The final communication came from a new trainee for CYP IAPT. I’ve quoted it pretty much in full as it captures something of the CYP IAPT initiaitve unfolding in much the same way as IAPT for adults did. It shows the groupthink of those involved in developing and training and how any kind of critical voice is squashed. This message came from someone currently being trained in CBT preparing to work in one of the new CYP IAPT partnership service.
“I have been reading your Tweets and blog posts with keen interest. I just wanted to get in touch to say, thank you for being a critical voice ‘out there’! Your writings are truly a breath of fresh air from the rhetoric that my CYP-IAPT peers and I are constantly being asked to swallow without question, and you have articulated some concerns that we can’t seem to find ears for. Please continue critiquing!

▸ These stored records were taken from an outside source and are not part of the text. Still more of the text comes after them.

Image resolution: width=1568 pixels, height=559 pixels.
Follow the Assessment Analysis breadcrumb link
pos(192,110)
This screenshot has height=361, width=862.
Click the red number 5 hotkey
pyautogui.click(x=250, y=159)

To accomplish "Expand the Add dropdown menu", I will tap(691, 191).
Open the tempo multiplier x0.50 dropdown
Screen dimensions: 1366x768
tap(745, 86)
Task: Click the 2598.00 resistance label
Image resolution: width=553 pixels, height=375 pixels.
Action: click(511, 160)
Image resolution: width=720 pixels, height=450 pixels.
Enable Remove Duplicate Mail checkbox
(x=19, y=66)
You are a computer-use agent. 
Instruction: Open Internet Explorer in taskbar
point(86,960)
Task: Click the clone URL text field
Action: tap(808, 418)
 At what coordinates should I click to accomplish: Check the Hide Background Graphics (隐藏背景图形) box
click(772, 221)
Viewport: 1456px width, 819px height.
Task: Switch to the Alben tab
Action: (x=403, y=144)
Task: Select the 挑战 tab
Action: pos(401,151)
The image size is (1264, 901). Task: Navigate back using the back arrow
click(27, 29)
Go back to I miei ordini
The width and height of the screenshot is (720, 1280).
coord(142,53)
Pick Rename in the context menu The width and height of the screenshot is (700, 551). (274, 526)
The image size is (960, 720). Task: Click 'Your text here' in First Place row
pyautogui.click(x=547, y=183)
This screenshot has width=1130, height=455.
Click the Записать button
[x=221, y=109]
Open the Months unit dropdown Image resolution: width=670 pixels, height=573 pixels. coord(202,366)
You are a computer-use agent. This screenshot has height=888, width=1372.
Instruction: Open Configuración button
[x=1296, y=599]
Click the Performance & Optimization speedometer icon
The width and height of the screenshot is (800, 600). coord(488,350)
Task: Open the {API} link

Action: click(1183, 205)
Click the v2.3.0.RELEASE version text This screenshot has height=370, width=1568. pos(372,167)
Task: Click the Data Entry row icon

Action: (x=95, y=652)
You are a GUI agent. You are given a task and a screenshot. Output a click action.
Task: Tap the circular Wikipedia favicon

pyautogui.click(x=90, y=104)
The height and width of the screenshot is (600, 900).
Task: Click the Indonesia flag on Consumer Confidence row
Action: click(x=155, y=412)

I work in a CAMHS service whilst also currently undertaking the CYP-IAPT CBT training. On my CYP-IAPT course it is a shame that I have both witnessed and experienced that to question, is to make yourself incredibly unpopular and labelled a ‘troublemaker’. This is a stark contrast from my previous training, where critical voices were encouraged. Willing for us to be uncritical automatons is causing a lot of difficulties for my peers. I find it disconcerting that in my cohort on my CYP-IAPT training, a number of my training peers left within the first term; others are planning on leaving imminently; and others are currently considering their options (as many have jobs tied to the training, and therefore choosing to leave the course could possibly equate to losing one’s job). I have also witnessed frequent tears from my peers related to both the confused delivery of the course (for many reasons), as well as how we are supposed to operate within our services, especially alongside colleagues who very much wish to reject what we trainees represent (i.e. unpopular service redesign). Therefore, trainees unfortunately end up getting squeezed from both sides, and it is nigh on impossible to find anyone in a position of power who will entertain conversations about this. I don’t feel that the experiences of my cohort are an anomaly in the world of CYP-IAPT training. I know of other peers and supervisors who are linked to a different CYP-IAPT collaborative. Our experiences appear to be very similar, and there is a developing sense of having to resign oneself to a position of passive hopelessness.“
Hey teacher! Leave them kids alone…(you know the rest!)